> **Exercise aim**: Format the records as a JSON list of strings with one string per line, leaving out blank lines. Begin at the start of the records and stop after the line containing "Action: pos(149,77)".

> **Record extracts**:

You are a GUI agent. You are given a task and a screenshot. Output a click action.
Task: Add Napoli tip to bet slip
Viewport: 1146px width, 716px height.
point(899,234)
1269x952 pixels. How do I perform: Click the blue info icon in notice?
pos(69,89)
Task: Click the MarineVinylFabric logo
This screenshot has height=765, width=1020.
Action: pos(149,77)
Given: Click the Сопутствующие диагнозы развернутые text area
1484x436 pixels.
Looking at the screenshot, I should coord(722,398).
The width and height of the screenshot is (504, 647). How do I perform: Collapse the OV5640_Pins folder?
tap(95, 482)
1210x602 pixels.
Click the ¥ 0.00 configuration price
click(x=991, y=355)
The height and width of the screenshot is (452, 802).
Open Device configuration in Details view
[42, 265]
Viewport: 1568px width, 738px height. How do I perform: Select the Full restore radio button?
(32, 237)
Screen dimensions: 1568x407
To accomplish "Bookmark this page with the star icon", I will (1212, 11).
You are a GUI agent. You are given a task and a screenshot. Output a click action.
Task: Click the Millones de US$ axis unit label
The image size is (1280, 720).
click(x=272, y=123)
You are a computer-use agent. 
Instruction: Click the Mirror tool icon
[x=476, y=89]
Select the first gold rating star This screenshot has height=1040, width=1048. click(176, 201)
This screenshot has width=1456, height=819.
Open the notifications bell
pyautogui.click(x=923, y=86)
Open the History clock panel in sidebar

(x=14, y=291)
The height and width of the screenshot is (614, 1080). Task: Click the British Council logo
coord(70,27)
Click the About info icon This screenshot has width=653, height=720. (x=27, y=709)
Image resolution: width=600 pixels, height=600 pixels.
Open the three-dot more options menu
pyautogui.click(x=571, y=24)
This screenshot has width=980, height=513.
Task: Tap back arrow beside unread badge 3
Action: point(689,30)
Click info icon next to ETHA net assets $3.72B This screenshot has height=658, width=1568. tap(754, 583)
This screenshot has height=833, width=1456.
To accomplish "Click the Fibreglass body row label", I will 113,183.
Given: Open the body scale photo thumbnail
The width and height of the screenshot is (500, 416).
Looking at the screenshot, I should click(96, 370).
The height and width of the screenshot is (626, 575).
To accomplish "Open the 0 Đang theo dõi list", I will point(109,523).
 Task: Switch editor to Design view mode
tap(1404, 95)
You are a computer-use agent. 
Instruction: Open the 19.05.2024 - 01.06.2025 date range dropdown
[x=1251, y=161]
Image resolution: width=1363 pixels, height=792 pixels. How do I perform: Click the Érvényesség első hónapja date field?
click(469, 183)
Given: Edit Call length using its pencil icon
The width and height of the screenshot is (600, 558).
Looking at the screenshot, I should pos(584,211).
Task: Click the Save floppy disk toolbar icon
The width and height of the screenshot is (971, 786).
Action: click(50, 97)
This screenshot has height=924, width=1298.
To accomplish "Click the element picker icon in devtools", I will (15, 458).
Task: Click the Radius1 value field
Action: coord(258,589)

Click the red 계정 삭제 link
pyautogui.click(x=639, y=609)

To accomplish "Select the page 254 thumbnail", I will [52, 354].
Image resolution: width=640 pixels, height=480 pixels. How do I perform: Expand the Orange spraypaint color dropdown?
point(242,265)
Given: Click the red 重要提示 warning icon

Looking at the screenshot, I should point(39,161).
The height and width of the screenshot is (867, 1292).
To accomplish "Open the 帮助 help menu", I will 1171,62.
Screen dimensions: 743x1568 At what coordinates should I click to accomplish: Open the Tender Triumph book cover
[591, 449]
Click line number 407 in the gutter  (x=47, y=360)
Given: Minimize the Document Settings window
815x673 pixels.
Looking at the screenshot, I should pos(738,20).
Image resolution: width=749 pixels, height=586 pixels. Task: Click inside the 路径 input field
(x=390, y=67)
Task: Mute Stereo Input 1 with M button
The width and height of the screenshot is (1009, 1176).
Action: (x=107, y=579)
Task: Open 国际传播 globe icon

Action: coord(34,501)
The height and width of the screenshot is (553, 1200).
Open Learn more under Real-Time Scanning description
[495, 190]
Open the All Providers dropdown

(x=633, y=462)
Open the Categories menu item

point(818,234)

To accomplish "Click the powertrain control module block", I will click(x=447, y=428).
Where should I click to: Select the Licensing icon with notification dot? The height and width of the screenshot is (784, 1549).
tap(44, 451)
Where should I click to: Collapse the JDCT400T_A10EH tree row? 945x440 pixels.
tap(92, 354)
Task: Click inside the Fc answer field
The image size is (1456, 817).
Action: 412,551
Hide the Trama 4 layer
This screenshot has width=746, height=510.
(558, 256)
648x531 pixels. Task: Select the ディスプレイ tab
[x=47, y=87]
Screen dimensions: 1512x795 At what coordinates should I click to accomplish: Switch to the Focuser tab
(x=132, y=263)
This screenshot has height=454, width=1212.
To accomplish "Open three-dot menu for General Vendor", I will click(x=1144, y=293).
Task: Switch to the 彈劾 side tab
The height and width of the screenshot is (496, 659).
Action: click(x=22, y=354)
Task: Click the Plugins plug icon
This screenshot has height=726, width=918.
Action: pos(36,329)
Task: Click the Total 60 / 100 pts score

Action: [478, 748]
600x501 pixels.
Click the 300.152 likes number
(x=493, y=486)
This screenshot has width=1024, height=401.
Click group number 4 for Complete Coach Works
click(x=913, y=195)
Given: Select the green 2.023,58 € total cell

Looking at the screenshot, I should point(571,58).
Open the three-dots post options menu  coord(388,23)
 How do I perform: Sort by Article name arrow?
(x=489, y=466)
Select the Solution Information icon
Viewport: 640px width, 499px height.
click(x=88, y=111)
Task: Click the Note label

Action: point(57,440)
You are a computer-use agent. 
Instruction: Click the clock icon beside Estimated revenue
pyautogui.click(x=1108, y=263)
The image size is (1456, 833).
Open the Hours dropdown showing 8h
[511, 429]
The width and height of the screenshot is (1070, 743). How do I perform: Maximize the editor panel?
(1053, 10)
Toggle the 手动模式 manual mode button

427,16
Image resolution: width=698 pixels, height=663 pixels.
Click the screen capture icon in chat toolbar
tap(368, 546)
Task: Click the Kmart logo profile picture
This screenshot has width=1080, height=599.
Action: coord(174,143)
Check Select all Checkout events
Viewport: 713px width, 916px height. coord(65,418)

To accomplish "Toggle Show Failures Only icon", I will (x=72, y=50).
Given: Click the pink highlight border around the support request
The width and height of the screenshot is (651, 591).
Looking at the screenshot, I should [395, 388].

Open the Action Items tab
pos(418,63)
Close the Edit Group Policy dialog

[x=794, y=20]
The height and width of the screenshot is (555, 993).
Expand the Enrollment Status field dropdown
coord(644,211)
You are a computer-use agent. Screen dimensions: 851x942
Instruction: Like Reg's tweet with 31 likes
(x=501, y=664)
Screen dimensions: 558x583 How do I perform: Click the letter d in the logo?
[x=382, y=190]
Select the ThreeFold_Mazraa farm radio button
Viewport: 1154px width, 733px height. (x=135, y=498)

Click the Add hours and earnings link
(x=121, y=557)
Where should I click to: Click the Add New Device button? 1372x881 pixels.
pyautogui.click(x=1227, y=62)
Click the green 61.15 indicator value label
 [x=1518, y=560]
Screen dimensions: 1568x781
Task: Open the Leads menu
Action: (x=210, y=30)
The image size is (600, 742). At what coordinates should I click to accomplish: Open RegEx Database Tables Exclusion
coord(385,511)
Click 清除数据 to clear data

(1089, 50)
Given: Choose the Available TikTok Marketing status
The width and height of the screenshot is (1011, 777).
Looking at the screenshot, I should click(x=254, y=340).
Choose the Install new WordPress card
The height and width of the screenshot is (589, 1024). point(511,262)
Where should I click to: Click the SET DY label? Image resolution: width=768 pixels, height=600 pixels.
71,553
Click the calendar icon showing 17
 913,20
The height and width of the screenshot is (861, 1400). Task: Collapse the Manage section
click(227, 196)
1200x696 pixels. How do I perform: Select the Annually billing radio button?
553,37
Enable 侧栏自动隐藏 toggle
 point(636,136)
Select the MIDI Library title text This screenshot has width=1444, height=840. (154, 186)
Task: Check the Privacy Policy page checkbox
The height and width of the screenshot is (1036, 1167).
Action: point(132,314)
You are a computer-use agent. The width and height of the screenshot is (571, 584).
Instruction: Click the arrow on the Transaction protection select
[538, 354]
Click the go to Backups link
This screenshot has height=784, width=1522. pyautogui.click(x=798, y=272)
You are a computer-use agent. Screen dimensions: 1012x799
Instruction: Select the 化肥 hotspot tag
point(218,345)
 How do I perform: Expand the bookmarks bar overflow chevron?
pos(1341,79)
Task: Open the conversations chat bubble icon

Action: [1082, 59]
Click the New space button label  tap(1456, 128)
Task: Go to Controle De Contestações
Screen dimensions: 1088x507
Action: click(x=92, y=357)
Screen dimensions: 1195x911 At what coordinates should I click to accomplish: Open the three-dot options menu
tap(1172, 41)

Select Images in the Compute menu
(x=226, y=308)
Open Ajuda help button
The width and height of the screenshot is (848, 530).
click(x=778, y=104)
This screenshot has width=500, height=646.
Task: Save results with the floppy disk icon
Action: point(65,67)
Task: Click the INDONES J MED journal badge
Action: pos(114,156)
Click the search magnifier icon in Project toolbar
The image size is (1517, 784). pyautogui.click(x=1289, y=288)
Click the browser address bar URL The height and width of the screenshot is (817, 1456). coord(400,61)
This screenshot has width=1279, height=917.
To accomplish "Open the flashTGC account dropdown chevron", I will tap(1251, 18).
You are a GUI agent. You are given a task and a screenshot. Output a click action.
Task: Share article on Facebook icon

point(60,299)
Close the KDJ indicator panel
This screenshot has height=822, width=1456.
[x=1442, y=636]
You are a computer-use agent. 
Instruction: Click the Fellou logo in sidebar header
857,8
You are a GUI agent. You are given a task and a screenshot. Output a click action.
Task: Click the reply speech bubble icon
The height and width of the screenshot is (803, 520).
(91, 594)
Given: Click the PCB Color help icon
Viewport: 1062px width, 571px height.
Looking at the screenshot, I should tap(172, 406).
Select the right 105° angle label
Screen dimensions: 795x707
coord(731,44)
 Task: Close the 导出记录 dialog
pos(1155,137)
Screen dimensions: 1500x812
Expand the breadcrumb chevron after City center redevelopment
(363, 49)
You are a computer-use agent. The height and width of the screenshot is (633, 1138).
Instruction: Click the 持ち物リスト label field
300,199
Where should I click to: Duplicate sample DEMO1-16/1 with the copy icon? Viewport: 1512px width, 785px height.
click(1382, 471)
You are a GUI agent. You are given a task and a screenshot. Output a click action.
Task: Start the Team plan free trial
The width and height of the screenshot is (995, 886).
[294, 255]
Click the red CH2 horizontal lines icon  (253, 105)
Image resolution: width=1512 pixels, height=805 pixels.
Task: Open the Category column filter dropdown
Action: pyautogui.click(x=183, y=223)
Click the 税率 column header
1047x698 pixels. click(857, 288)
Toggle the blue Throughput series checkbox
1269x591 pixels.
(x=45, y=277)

> **Task response**:
[
  "You are a GUI agent. You are given a task and a screenshot. Output a click action.",
  "Task: Add Napoli tip to bet slip",
  "Viewport: 1146px width, 716px height.",
  "point(899,234)",
  "1269x952 pixels. How do I perform: Click the blue info icon in notice?",
  "pos(69,89)",
  "Task: Click the MarineVinylFabric logo",
  "This screenshot has height=765, width=1020.",
  "Action: pos(149,77)"
]